*** EXTRACTED ENTRIES

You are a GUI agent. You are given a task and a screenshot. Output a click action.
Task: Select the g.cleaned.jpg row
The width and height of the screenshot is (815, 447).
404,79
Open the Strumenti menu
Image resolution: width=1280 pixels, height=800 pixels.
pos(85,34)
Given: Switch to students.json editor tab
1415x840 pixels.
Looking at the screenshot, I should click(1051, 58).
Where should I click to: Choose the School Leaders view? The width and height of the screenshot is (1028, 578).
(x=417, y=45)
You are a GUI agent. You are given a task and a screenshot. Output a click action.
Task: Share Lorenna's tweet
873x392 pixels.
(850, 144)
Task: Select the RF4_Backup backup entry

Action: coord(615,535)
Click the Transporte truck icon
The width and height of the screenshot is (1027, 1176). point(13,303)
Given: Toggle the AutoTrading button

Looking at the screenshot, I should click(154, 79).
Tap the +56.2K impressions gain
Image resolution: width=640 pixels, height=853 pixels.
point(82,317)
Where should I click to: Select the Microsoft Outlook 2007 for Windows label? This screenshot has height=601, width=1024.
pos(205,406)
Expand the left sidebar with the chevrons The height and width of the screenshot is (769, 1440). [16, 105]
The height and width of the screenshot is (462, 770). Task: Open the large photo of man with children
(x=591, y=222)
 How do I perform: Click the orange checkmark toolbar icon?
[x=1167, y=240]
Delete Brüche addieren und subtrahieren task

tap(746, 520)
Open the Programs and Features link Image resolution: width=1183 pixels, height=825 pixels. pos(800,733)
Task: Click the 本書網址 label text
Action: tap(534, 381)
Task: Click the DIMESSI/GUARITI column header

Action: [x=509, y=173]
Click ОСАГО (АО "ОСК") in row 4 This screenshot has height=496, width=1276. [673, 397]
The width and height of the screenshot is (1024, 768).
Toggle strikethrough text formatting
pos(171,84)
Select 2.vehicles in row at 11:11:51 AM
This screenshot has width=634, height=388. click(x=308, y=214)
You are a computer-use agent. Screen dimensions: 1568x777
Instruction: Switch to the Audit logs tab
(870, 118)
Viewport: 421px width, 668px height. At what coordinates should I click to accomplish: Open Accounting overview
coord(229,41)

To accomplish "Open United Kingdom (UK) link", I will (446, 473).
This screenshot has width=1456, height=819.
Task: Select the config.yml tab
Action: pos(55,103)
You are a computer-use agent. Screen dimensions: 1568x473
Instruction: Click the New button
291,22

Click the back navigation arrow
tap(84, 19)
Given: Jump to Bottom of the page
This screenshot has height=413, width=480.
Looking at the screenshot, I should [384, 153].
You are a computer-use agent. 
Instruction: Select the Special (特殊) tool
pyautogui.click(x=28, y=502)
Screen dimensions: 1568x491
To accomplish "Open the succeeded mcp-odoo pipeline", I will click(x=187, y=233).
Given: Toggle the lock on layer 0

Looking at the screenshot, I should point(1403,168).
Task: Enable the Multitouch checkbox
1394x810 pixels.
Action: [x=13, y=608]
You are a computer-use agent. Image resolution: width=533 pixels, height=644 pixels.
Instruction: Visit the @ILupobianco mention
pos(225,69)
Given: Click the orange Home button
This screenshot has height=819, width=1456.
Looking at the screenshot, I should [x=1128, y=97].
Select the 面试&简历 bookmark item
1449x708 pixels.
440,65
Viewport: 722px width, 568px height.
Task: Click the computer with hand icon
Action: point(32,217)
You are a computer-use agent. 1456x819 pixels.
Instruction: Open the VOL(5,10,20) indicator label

******

### WRITTEN REQUEST
Rewrite the listing above with "Instruction" replaced by "Command" wherever it occurs. Leave everything else unchanged.

### OUTPUT BELOW
You are a GUI agent. You are given a task and a screenshot. Output a click action.
Task: Select the g.cleaned.jpg row
The width and height of the screenshot is (815, 447).
404,79
Open the Strumenti menu
Image resolution: width=1280 pixels, height=800 pixels.
pos(85,34)
Given: Switch to students.json editor tab
1415x840 pixels.
Looking at the screenshot, I should click(1051, 58).
Where should I click to: Choose the School Leaders view? The width and height of the screenshot is (1028, 578).
(x=417, y=45)
You are a GUI agent. You are given a task and a screenshot. Output a click action.
Task: Share Lorenna's tweet
873x392 pixels.
(850, 144)
Task: Select the RF4_Backup backup entry

Action: coord(615,535)
Click the Transporte truck icon
The width and height of the screenshot is (1027, 1176). point(13,303)
Given: Toggle the AutoTrading button

Looking at the screenshot, I should click(154, 79).
Tap the +56.2K impressions gain
Image resolution: width=640 pixels, height=853 pixels.
point(82,317)
Where should I click to: Select the Microsoft Outlook 2007 for Windows label? This screenshot has height=601, width=1024.
pos(205,406)
Expand the left sidebar with the chevrons The height and width of the screenshot is (769, 1440). [16, 105]
The height and width of the screenshot is (462, 770). Task: Open the large photo of man with children
(x=591, y=222)
 How do I perform: Click the orange checkmark toolbar icon?
[x=1167, y=240]
Delete Brüche addieren und subtrahieren task

tap(746, 520)
Open the Programs and Features link Image resolution: width=1183 pixels, height=825 pixels. pos(800,733)
Task: Click the 本書網址 label text
Action: tap(534, 381)
Task: Click the DIMESSI/GUARITI column header

Action: [x=509, y=173]
Click ОСАГО (АО "ОСК") in row 4 This screenshot has height=496, width=1276. [673, 397]
The width and height of the screenshot is (1024, 768).
Toggle strikethrough text formatting
pos(171,84)
Select 2.vehicles in row at 11:11:51 AM
This screenshot has width=634, height=388. click(x=308, y=214)
You are a computer-use agent. Screen dimensions: 1568x777
Command: Switch to the Audit logs tab
(870, 118)
Viewport: 421px width, 668px height. At what coordinates should I click to accomplish: Open Accounting overview
coord(229,41)

To accomplish "Open United Kingdom (UK) link", I will (446, 473).
This screenshot has width=1456, height=819.
Task: Select the config.yml tab
Action: pos(55,103)
You are a computer-use agent. Screen dimensions: 1568x473
Command: Click the New button
291,22

Click the back navigation arrow
tap(84, 19)
Given: Jump to Bottom of the page
This screenshot has height=413, width=480.
Looking at the screenshot, I should [384, 153].
You are a computer-use agent. 
Command: Select the Special (特殊) tool
pyautogui.click(x=28, y=502)
Screen dimensions: 1568x491
To accomplish "Open the succeeded mcp-odoo pipeline", I will click(x=187, y=233).
Given: Toggle the lock on layer 0

Looking at the screenshot, I should point(1403,168).
Task: Enable the Multitouch checkbox
1394x810 pixels.
Action: [x=13, y=608]
You are a computer-use agent. Image resolution: width=533 pixels, height=644 pixels.
Command: Visit the @ILupobianco mention
pos(225,69)
Given: Click the orange Home button
This screenshot has height=819, width=1456.
Looking at the screenshot, I should [x=1128, y=97].
Select the 面试&简历 bookmark item
1449x708 pixels.
440,65
Viewport: 722px width, 568px height.
Task: Click the computer with hand icon
Action: point(32,217)
You are a computer-use agent. 1456x819 pixels.
Command: Open the VOL(5,10,20) indicator label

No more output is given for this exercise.